Information collected from the registries included age, gender, and Injury Severity Score (ISS). Electronic medical records were reviewed for reported cause of injury, time of injury, and mortality. The reported circumstances surrounding the injury were divided into the following categories: intentional interpersonal, intentional self-inflicted, negligent discharge self-inflicted, negligent discharge interpersonal, bystander, and unknown. This information was gathered by the data team from free-text narration in admission notes or from supplemental notes from social work, chaplain services, intervention specialists, etc. If the situation was not clear, the final determination was made by the site principal investigator. The study principal investigator processed and made determinations on all the patients with isolated medical examiner data. When possible, reported events were correlated with publicly available reports. Investigators were instructed that any significant discrepancy should be considered as ‘unknown’. Regular study meetings with the study principal investigator for non-identifiable clarifying questions were used to limit variation in classification.

With the known limited accuracy pertaining to the events that lead to the injury, ‘intentional interpersonal’ was defined as the target of the shooting appearing to be the patient or immediately associated with the patient, for example, shots were fired at a group that included the patient. ‘Intentional self-inflicted’ was characterized by suicidal intention. A ‘negligent discharge’ followed the accepted definition of an unplanned firing of a weapon, usually as a result of unsafe handling. These were further divided into ‘negligent discharge interpersonal’ (shooting of a child either by another child or by an adult over 18 years of age) and ‘negligent discharge self-inflicted’. ‘Bystander’ was selected when the intended target appeared not to be associated with the patient, for example, a stray bullet in the street.

Timing of injury was divided into school day versus non-school day based on publicly available dates of the public school system.16 It was further characterized by time of day: during school hours (08:00–15:00 hours on school days), after school hours (15:00 hours to curfew on school days), non-school days (06:00 hours to curfew on non-school days), and after curfew.17 City-wide curfews are mandated based on age and day of the week:

  • Aged 12–16 years: 22:00 hours on any Sunday through Thursday and 23:00 hours on Friday/Saturday until 06:00 hours of the following day.

  • Aged 11 years and younger: 20:30 hours on any Sunday through Thursday and 21:00 hours on Friday/Saturday until 06:00 hours of the following day.

Exceptions exist for presences of a parent/guardian and commuting from work; however, given the granularity of the data available, the time cut-offs were used without commentary around the actual legality of potential curfew violations.
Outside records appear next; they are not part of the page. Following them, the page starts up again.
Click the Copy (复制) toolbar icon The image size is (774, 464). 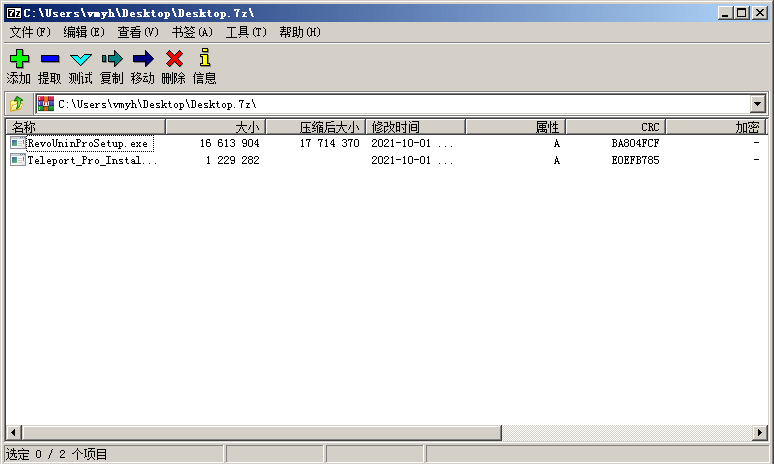coord(111,60)
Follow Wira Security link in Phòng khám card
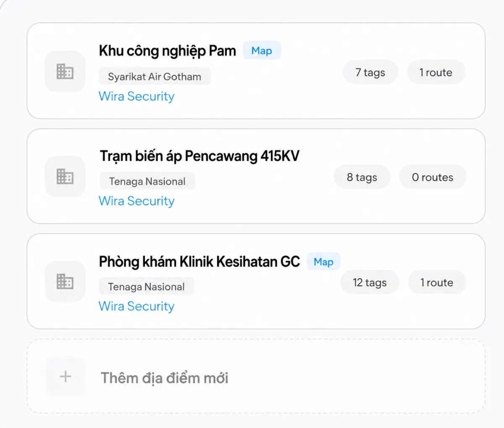The width and height of the screenshot is (504, 428). 137,306
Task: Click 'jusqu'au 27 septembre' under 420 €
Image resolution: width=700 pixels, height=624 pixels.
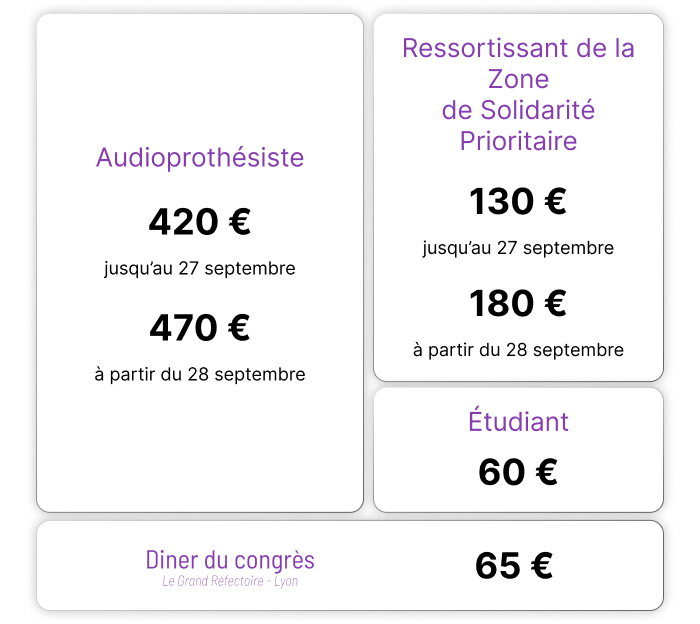Action: pos(200,269)

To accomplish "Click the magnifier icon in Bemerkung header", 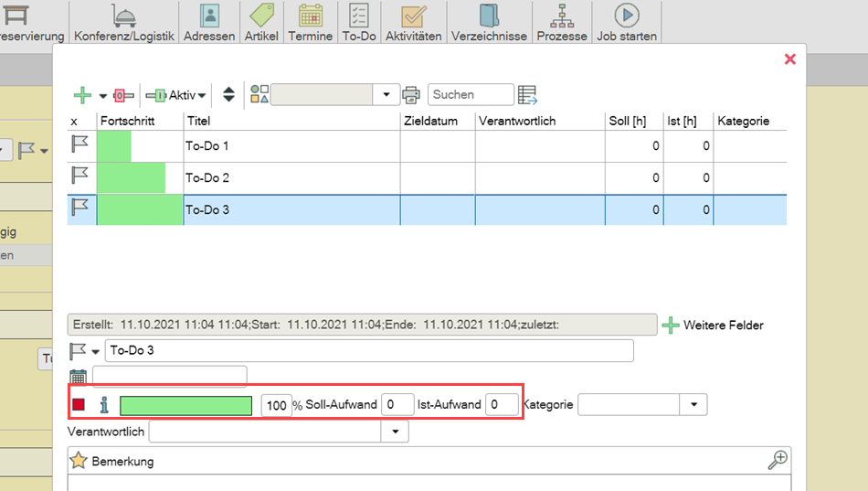I will pyautogui.click(x=778, y=461).
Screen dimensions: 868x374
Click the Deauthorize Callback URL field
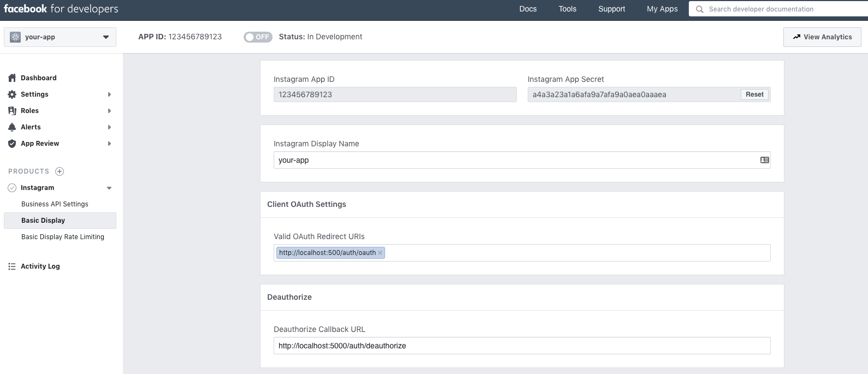point(522,346)
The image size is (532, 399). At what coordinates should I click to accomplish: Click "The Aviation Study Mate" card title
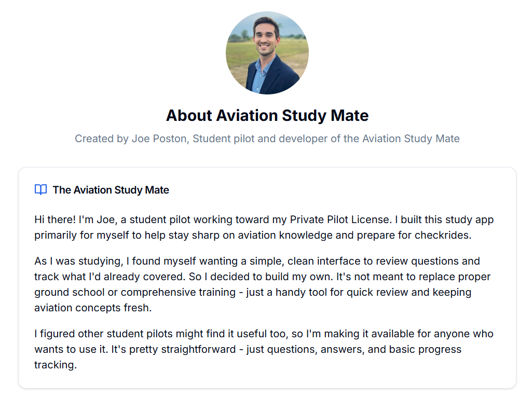pyautogui.click(x=111, y=190)
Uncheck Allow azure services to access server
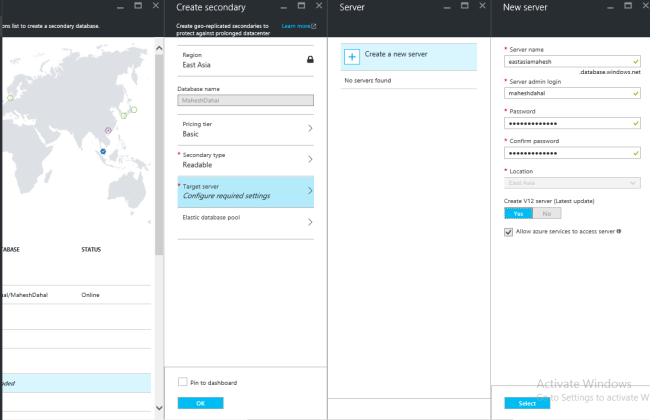The image size is (650, 420). point(509,231)
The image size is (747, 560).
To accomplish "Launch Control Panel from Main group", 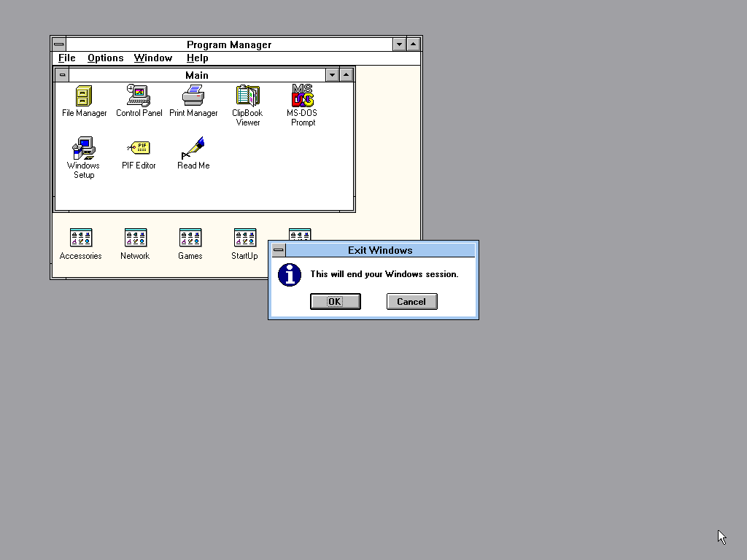I will point(139,96).
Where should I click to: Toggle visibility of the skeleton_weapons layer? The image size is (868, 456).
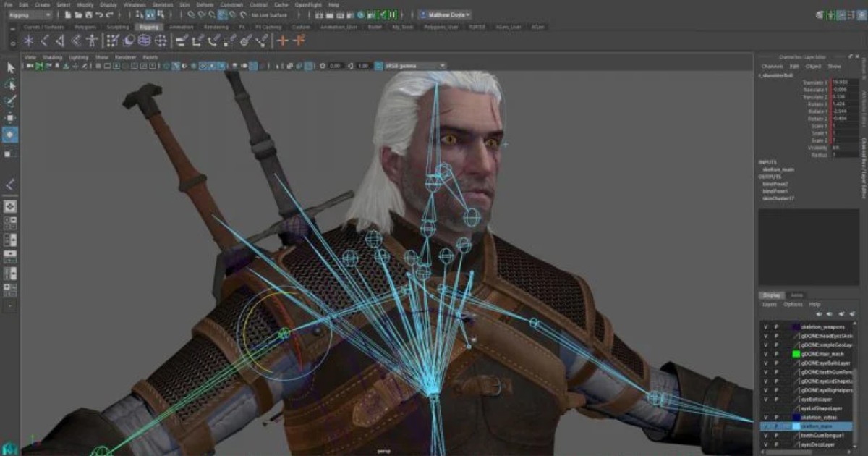[765, 327]
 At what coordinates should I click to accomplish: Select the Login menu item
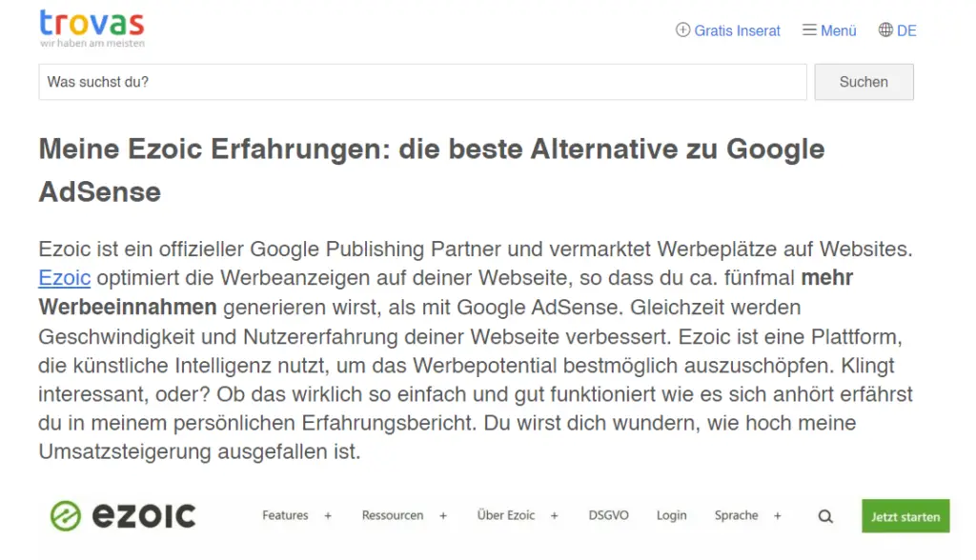(672, 515)
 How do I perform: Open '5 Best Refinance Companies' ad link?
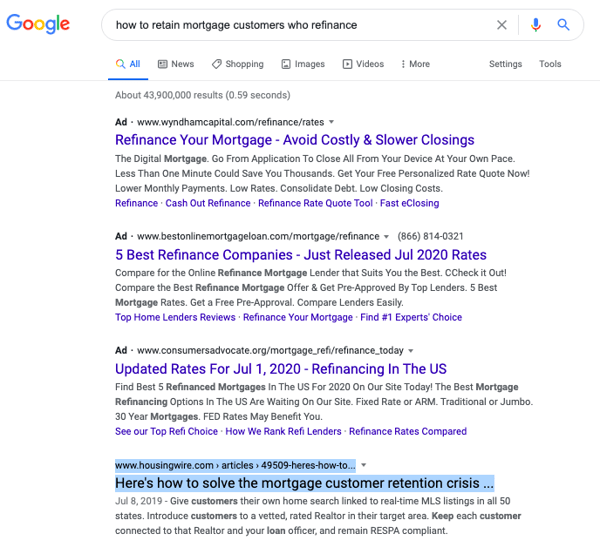coord(301,255)
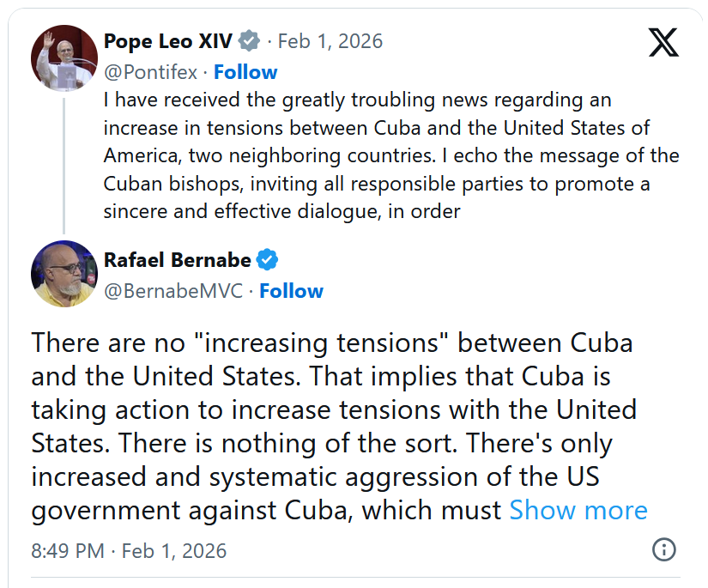Image resolution: width=708 pixels, height=588 pixels.
Task: Click Rafael Bernabe's reply text body
Action: coord(335,427)
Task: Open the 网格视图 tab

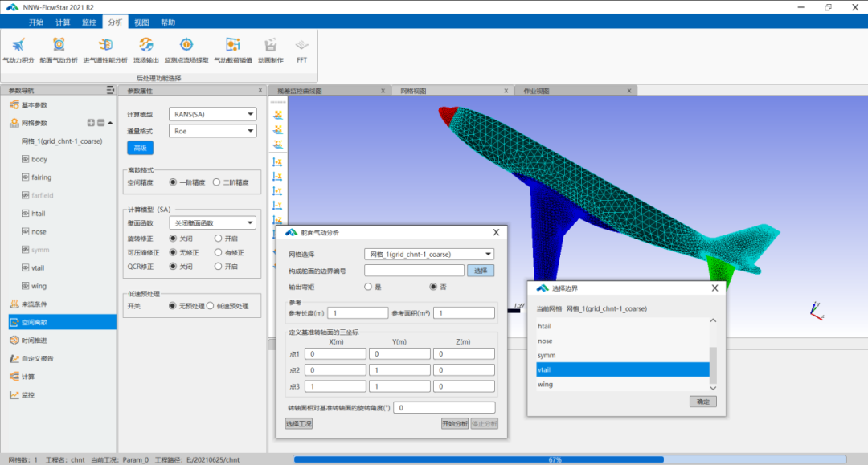Action: 413,91
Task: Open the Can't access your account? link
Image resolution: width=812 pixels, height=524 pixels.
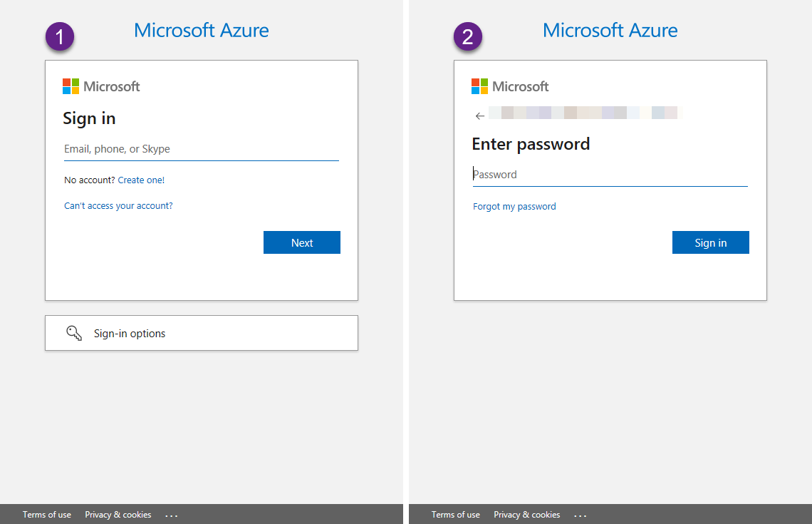Action: click(118, 206)
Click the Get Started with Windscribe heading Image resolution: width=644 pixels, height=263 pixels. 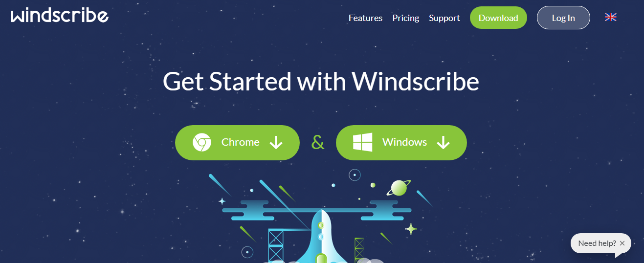pos(321,82)
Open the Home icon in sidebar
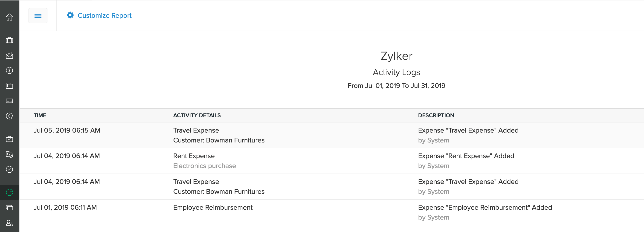644x232 pixels. (10, 17)
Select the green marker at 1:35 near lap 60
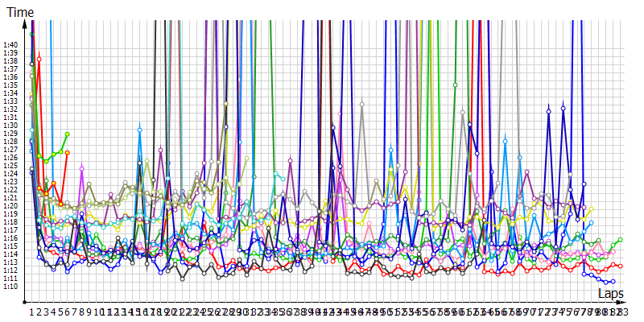Screen dimensions: 644x322 coord(456,85)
To assess for seasonal variation, cumulative injuries by month were evaluated. June, July, and August were grouped to represent summer vacation from school and compared with months where school is in session. State-wide SAHO was implemented on March 21, 2020. This date was used to evaluate pre-SAHO and post-SAHO injury rates.

Statistical analysis

Data were collected by each hospital individually into comma-separated variable files. The final data set was then generated combining these files by the coordinating site. All statistical analyses were done using R V.3.5.1 of R Core Team (R Foundation for Statistical Computing, Vienna, Austria, 2018). Descriptive statistics were summarized as frequencies with percentages for categorical variables, and as median with IQR for continuous variables. P values <0.05 were considered statistically significant. Missing and unknown values were reported and excluded from analysis. Comparisons of discrete variables were performed by χ2 analysis. For continuous variables, normality was tested with the Shapiro-Wilk normality test. For non-normally distributed data sets, the Wilcoxon rank-sum test was used to compare groups. For normally distributed data sets, Student’s t-test was used to compare groups. An exponential and linear fit tests were performed on the frequency of injury by age and causes over time. Poisson regression was used to compare the number of injuries that occurred in the summer after the SAHO to those in the preceding summers.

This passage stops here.